### MATERIAL PROVIDED ###
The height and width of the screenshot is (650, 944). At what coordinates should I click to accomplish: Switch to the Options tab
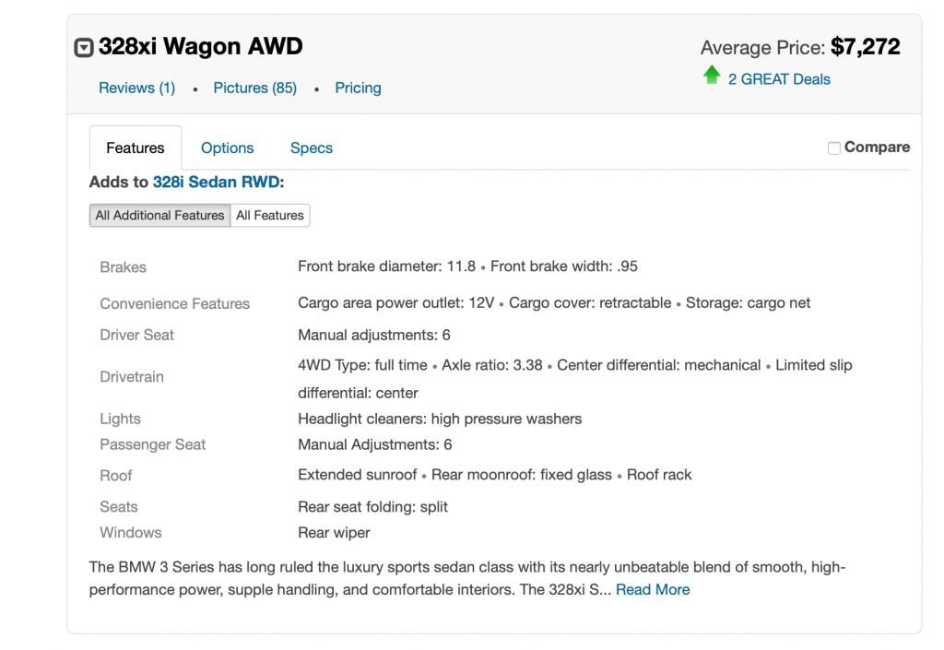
###
### MATERIAL PROVIDED ###
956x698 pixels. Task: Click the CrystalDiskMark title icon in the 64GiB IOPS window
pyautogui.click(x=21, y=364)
###
### MATERIAL PROVIDED ###
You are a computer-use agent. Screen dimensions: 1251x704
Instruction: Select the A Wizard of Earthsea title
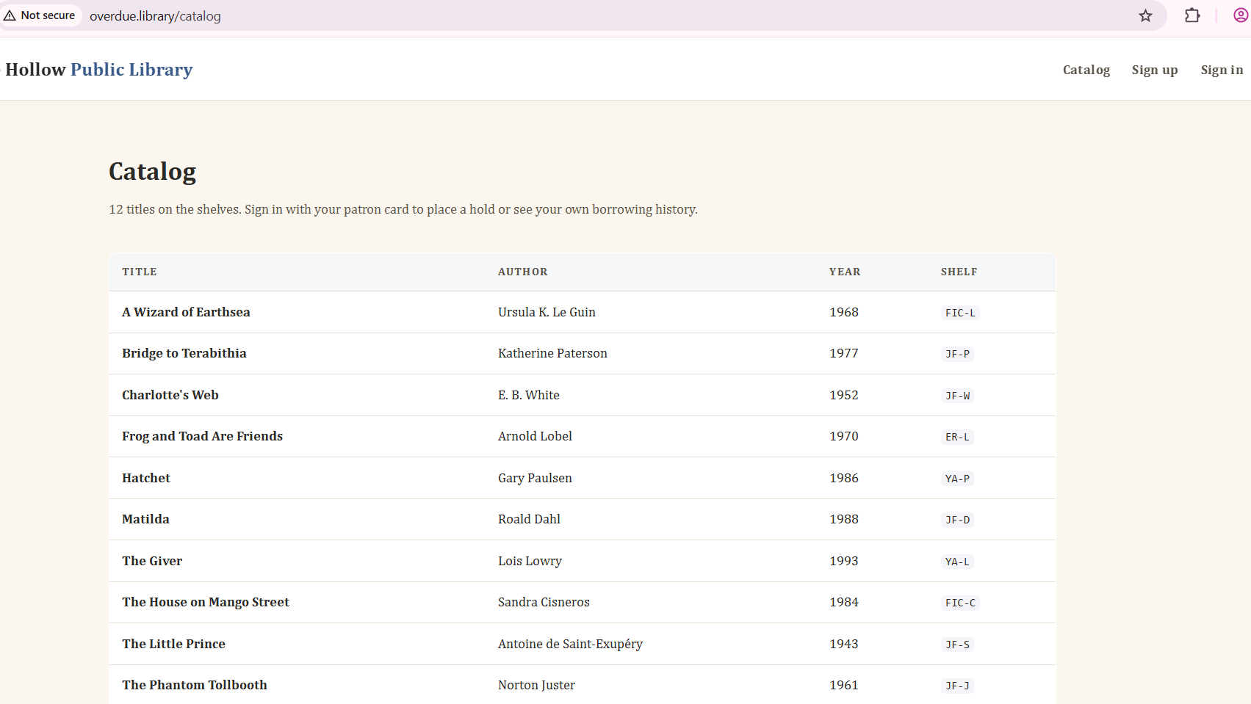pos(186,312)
###
**THE REQUEST**
Please reproduce the stretch of material from the line containing "956x698 pixels. Task: Click" through the line containing "pyautogui.click(x=21, y=364)", swapping "window" for "dialog" and changing nothing else.

**TASK SOLUTION**
956x698 pixels. Task: Click the CrystalDiskMark title icon in the 64GiB IOPS dialog
pyautogui.click(x=21, y=364)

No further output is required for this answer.